> Supplied records
=====

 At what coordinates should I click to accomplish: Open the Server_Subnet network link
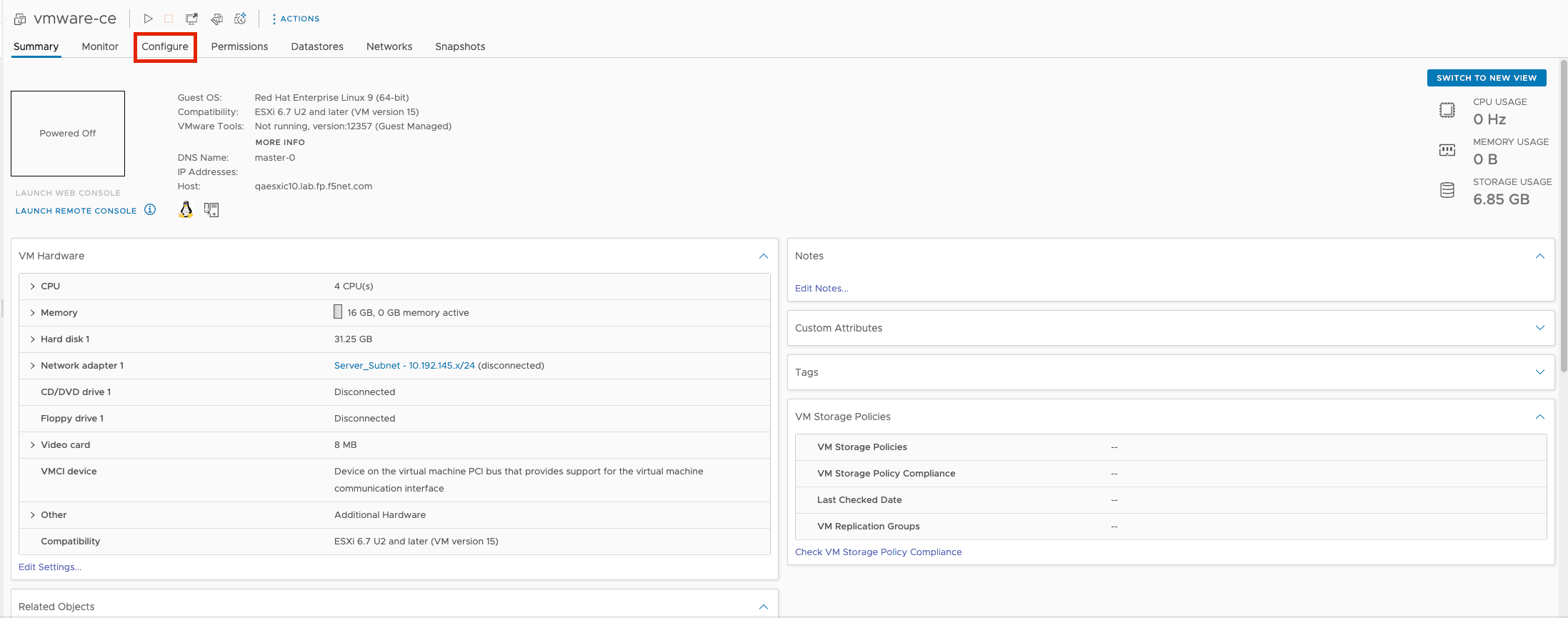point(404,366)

=====

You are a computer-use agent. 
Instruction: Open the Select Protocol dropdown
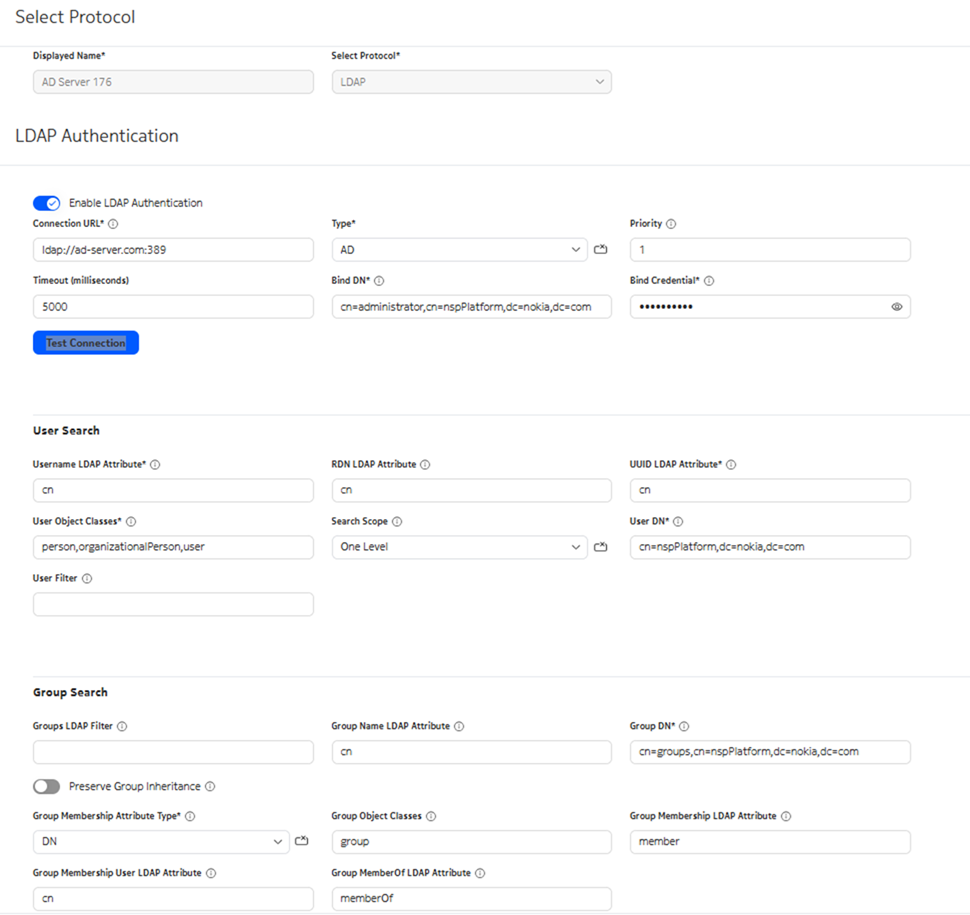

=====

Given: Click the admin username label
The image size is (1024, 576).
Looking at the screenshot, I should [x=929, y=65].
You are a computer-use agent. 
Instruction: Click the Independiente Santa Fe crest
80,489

=====

> Task instructions
Print the lines of the records starting at the line that contains "At what coordinates" and ending at the line that contains "point(404,366)", both included. Omit the pictures.

> Exercise response
 At what coordinates should I click to accomplish: Open the Server_Subnet network link
point(404,366)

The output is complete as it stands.